▶ _Goal of the exercise_
Identify the line in which "Bargain Books (61, 2474)" appears, then reproduce that line and all remaining lines of the records word for word.

▶ _Given records_
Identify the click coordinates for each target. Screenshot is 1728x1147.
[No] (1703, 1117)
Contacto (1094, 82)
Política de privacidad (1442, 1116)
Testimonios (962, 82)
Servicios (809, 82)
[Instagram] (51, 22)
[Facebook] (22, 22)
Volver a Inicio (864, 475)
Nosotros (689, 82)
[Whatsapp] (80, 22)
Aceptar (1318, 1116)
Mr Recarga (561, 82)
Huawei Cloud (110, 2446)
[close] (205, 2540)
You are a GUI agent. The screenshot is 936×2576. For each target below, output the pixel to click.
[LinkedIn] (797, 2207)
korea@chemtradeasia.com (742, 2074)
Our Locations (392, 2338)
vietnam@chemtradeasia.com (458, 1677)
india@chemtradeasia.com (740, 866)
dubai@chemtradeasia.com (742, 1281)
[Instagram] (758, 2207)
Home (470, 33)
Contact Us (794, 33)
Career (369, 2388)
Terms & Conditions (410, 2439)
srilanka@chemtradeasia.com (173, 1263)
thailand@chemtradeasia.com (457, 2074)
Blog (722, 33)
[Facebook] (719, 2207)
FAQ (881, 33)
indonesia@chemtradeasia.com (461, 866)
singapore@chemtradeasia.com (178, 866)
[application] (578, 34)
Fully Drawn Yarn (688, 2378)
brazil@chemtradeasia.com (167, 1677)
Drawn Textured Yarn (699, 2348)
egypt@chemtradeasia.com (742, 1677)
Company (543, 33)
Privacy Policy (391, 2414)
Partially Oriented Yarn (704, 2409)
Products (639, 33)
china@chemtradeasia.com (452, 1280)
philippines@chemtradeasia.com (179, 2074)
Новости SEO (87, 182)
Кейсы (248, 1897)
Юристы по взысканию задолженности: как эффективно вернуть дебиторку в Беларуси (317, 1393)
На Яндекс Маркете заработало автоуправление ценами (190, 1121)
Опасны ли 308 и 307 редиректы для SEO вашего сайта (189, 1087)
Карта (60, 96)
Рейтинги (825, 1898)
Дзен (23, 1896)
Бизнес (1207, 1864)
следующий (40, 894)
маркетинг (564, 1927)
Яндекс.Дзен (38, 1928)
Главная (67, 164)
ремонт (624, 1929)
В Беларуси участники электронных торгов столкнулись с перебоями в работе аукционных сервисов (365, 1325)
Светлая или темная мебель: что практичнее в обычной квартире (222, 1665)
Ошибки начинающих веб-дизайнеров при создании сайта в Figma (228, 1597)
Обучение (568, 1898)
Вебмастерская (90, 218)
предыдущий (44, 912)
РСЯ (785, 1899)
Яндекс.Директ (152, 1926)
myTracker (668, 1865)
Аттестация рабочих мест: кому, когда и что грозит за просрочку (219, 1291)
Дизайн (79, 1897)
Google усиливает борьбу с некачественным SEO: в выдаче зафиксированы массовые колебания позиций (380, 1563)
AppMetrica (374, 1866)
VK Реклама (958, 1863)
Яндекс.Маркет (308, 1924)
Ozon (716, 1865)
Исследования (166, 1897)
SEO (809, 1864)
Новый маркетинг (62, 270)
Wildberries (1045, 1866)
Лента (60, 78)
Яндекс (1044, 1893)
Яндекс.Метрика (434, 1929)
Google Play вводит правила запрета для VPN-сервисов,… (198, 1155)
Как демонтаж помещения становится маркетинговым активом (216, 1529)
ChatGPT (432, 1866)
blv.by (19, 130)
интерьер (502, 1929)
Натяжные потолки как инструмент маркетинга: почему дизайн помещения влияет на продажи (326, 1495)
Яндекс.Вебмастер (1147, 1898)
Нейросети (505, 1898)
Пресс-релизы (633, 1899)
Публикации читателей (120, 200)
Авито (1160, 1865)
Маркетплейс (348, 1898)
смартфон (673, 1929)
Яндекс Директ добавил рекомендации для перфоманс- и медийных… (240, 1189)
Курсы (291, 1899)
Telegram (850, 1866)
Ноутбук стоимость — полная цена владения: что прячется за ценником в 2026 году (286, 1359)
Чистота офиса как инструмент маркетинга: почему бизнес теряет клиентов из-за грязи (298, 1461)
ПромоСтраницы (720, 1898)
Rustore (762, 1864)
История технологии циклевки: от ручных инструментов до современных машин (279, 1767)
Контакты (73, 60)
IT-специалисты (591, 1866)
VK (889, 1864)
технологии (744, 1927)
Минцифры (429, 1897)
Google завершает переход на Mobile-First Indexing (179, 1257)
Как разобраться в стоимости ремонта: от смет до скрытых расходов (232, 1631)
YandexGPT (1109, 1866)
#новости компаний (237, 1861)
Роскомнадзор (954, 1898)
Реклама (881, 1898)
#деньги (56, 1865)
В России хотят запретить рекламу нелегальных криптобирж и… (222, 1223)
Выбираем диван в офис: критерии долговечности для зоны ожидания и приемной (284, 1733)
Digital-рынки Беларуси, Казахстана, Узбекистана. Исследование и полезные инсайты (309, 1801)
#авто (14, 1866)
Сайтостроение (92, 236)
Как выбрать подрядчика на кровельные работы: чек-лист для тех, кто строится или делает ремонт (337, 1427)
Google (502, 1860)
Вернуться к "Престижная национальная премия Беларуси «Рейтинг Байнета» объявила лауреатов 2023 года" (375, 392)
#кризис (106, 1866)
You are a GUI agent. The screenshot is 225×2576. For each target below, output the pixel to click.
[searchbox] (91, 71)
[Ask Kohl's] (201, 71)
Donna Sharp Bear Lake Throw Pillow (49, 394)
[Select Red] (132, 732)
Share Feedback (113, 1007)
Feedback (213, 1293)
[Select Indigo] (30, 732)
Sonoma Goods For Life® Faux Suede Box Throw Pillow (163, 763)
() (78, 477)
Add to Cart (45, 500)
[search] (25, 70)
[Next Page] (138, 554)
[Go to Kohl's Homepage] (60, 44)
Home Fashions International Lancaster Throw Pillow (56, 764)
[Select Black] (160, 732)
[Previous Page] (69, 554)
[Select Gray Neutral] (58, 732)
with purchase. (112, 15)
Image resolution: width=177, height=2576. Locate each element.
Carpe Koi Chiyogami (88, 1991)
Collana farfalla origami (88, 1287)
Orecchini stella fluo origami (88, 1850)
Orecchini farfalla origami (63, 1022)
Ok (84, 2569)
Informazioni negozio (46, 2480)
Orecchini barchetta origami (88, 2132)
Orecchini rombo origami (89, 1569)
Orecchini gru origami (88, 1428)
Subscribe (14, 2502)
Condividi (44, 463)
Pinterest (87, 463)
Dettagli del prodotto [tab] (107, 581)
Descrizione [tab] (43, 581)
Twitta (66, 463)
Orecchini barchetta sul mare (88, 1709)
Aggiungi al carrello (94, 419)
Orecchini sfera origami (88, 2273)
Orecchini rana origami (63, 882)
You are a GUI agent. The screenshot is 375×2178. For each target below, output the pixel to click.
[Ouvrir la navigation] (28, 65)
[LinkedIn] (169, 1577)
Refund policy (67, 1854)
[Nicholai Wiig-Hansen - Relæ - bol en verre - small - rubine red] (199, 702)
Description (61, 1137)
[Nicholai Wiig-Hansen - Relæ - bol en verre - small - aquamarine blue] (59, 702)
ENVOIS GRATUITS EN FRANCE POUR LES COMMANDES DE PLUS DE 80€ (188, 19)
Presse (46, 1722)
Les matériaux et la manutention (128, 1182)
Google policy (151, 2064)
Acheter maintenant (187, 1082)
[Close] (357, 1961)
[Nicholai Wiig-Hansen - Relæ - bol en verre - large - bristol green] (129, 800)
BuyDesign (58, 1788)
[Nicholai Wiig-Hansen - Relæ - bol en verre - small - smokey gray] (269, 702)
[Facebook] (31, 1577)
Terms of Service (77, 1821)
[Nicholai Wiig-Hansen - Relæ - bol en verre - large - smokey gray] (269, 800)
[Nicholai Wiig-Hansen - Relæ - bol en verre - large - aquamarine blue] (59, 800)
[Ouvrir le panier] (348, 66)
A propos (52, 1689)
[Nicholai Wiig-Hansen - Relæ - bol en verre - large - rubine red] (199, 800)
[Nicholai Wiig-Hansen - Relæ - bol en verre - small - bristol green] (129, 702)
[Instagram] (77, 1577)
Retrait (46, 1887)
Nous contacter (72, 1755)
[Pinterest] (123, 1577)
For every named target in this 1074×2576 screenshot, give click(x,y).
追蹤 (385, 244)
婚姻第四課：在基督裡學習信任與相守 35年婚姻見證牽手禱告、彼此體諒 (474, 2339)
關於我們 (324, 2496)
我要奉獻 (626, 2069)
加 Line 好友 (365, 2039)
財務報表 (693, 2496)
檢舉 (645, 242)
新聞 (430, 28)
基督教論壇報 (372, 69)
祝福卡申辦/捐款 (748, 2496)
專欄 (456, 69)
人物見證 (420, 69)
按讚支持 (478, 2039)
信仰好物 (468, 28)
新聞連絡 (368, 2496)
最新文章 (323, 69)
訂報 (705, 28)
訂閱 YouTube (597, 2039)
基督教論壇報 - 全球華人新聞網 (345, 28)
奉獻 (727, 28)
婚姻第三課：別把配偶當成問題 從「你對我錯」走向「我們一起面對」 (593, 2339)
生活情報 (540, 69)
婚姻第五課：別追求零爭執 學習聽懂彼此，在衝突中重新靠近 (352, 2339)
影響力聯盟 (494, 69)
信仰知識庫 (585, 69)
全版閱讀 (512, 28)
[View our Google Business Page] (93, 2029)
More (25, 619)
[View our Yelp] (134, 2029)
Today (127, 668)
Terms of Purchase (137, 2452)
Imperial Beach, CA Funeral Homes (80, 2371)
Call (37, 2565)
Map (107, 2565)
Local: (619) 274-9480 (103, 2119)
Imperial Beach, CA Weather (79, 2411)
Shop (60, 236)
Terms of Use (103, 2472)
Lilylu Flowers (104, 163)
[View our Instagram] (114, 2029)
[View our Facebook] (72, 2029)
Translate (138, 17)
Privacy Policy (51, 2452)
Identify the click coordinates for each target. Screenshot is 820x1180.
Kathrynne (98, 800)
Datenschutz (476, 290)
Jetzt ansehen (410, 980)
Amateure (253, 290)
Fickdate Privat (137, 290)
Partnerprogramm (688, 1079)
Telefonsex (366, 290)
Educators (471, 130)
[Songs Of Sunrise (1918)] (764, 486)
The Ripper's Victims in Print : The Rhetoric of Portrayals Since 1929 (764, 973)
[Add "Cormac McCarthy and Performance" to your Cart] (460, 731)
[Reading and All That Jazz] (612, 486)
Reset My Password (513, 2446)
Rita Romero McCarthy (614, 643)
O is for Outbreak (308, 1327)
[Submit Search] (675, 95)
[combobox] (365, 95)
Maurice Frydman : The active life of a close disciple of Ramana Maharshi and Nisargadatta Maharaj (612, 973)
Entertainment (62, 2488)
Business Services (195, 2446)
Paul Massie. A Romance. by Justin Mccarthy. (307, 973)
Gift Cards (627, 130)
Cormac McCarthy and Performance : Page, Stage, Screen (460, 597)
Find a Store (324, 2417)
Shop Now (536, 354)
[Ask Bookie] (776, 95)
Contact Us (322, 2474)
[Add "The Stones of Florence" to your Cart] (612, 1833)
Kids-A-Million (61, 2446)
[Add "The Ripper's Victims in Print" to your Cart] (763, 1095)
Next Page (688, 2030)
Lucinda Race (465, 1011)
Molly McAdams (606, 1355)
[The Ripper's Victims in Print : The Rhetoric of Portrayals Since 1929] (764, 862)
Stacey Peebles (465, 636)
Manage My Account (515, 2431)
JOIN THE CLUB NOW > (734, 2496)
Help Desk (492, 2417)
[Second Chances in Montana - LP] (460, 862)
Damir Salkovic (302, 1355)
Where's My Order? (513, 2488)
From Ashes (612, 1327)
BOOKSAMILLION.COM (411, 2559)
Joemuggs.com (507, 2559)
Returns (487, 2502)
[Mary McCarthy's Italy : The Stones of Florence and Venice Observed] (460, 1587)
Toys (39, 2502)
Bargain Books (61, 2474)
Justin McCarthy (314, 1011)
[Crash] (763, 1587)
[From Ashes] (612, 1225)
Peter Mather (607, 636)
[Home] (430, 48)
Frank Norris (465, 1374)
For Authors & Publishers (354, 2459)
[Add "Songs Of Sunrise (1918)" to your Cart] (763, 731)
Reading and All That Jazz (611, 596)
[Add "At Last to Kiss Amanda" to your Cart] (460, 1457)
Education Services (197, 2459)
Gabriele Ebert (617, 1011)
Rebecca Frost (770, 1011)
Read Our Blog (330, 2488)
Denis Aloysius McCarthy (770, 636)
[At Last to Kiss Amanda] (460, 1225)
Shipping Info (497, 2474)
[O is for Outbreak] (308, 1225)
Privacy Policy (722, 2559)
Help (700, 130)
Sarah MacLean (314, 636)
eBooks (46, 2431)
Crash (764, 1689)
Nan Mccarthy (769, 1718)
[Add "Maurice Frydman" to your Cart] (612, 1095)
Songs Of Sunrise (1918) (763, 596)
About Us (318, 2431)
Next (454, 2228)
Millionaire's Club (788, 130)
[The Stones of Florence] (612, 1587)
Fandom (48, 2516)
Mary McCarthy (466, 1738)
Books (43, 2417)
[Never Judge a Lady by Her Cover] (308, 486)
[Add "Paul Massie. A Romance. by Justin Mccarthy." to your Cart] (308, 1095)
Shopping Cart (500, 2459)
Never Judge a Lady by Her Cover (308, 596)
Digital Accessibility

▶ _Result of the exercise_
Bargain Books (61, 2474)
Justin McCarthy (314, 1011)
[Crash] (763, 1587)
[From Ashes] (612, 1225)
Peter Mather (607, 636)
[Home] (430, 48)
Frank Norris (465, 1374)
For Authors & Publishers (354, 2459)
[Add "Songs Of Sunrise (1918)" to your Cart] (763, 731)
Reading and All That Jazz (611, 596)
[Add "At Last to Kiss Amanda" to your Cart] (460, 1457)
Education Services (197, 2459)
Gabriele Ebert (617, 1011)
Rebecca Frost (770, 1011)
Read Our Blog (330, 2488)
Denis Aloysius McCarthy (770, 636)
[At Last to Kiss Amanda] (460, 1225)
Shipping Info (497, 2474)
[O is for Outbreak] (308, 1225)
Privacy Policy (722, 2559)
Help (700, 130)
Sarah MacLean (314, 636)
eBooks (46, 2431)
Crash (764, 1689)
Nan Mccarthy (769, 1718)
[Add "Maurice Frydman" to your Cart] (612, 1095)
Songs Of Sunrise (1918) (763, 596)
About Us (318, 2431)
Next (454, 2228)
Millionaire's Club (788, 130)
[The Stones of Florence] (612, 1587)
Fandom (48, 2516)
Mary McCarthy (466, 1738)
Books (43, 2417)
[Never Judge a Lady by Her Cover] (308, 486)
[Add "Paul Massie. A Romance. by Justin Mccarthy." to your Cart] (308, 1095)
Shopping Cart (500, 2459)
Never Judge a Lady by Her Cover (308, 596)
Digital Accessibility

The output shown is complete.